## Aim
Copy out verbatim the lines of the items below, beginning with the line that contains "You are a GUI" and continuing through the end of the items, both ends inclusive. Leave the pictures out of the answer.

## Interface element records

=======

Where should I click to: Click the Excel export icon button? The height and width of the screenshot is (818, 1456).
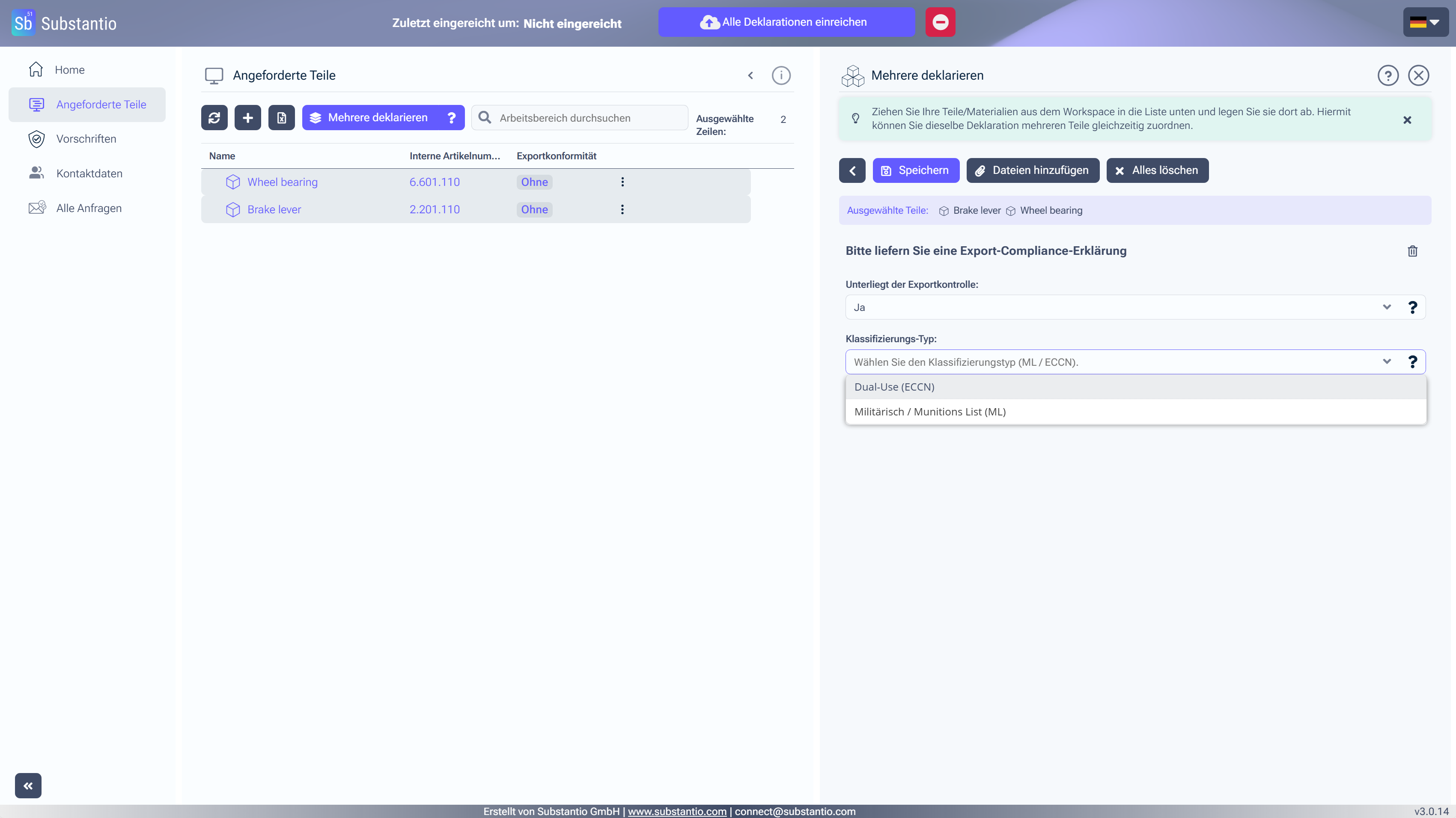[281, 118]
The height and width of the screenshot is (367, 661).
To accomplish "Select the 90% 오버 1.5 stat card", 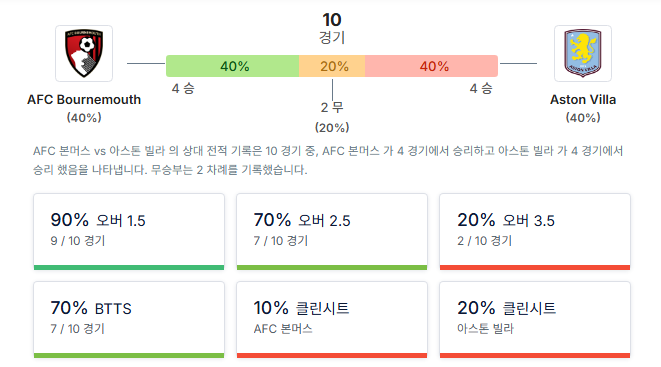I will click(129, 232).
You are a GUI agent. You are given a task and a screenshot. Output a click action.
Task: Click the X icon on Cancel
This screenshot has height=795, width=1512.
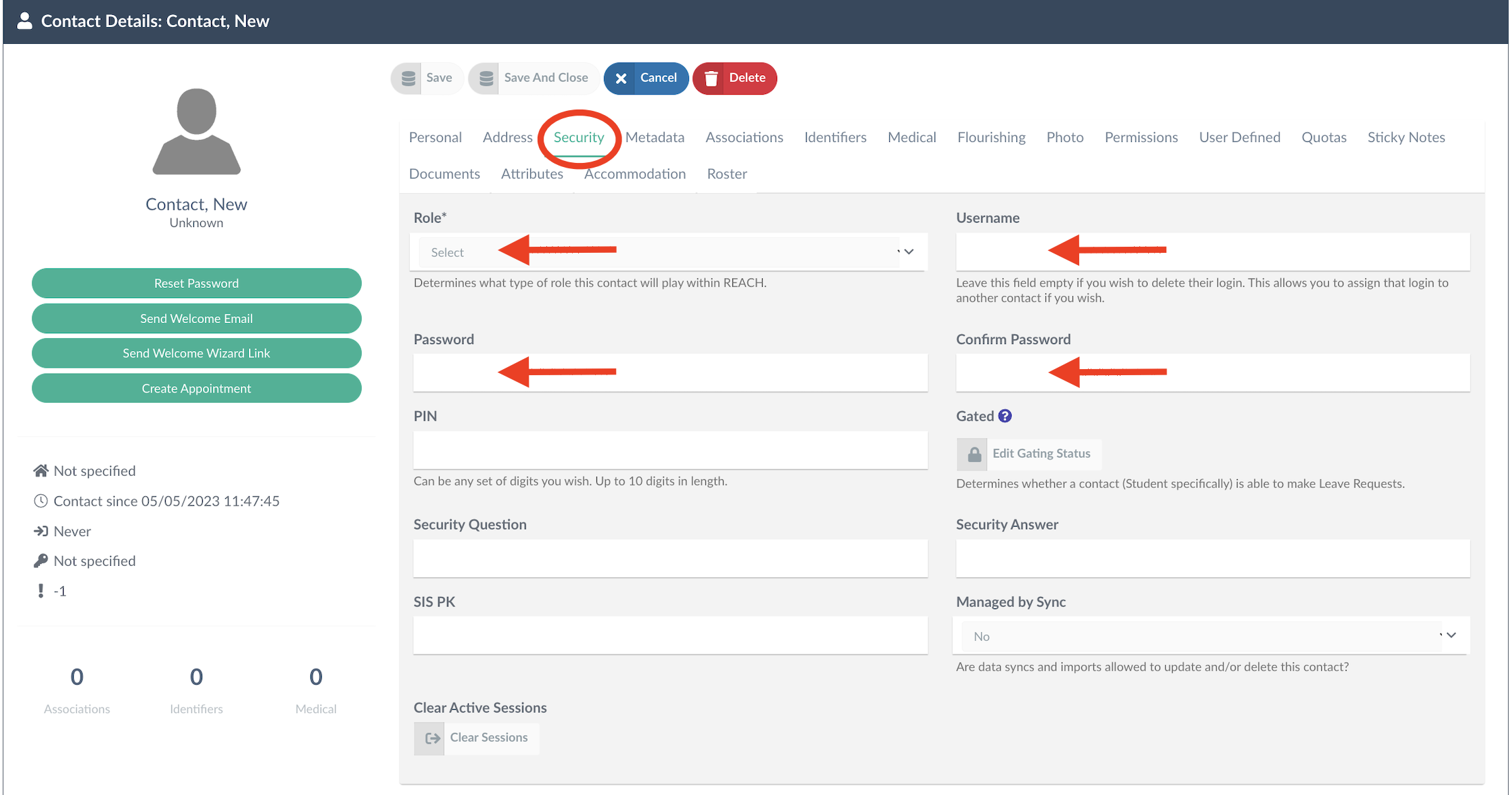coord(621,78)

=======

## Answer to the problem
You are a GUI agent. You are given a task and a screenshot. Output a click action.
Task: Click the X icon on Cancel
This screenshot has height=795, width=1512.
coord(621,78)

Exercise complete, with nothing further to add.